■ DATA PROVIDED ■
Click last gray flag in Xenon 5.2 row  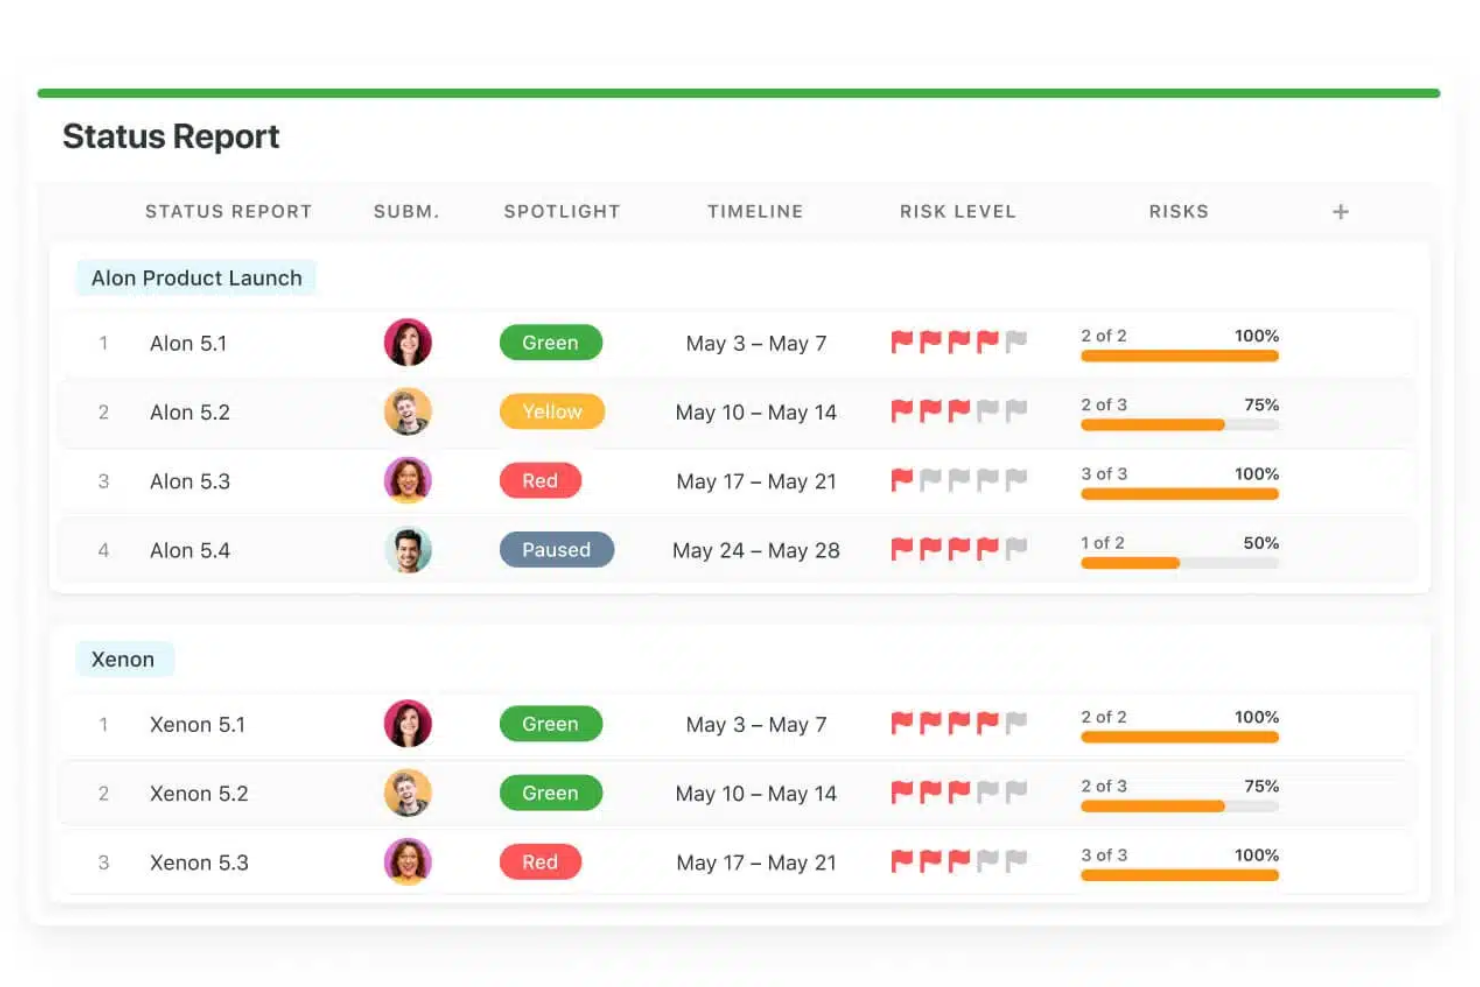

--

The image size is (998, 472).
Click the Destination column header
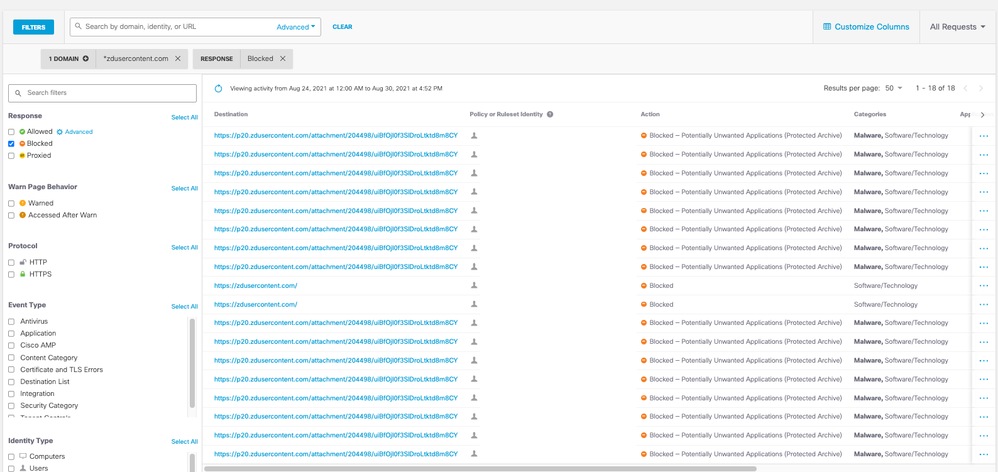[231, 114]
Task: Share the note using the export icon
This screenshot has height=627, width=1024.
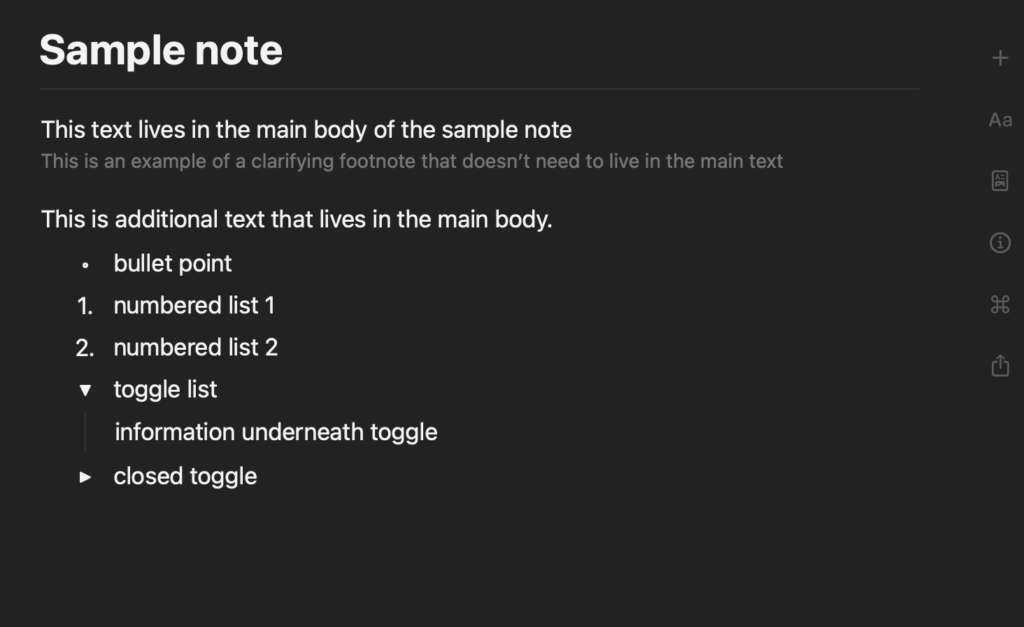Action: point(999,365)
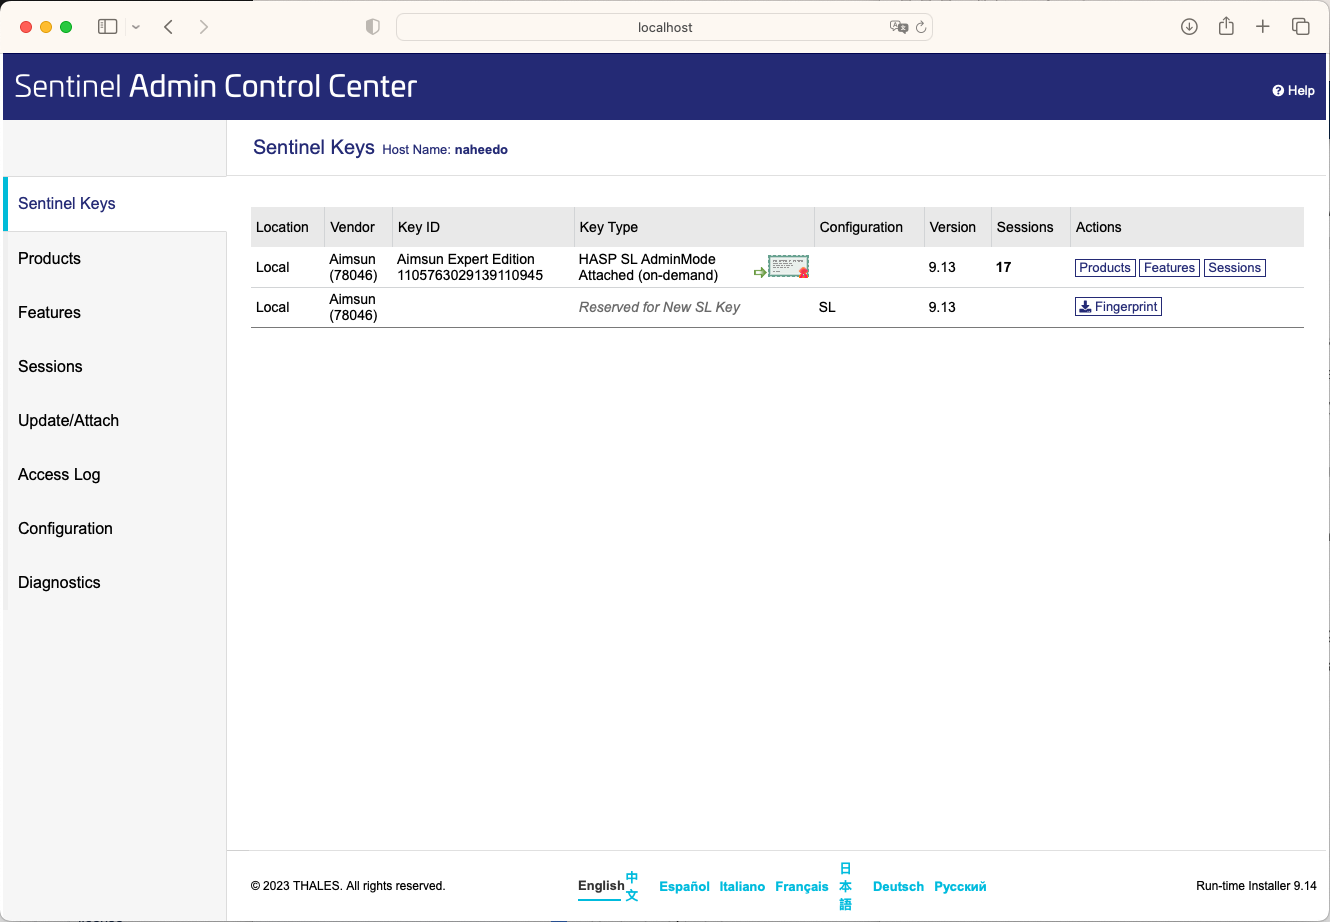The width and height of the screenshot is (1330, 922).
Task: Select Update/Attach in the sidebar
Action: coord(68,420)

■ INSTRUCTIONS TO FOLLOW ■
Count the lines above that contain the word "Task". Reply with the number alone.

■ OUTPUT FOR THIS EXERCISE ■
2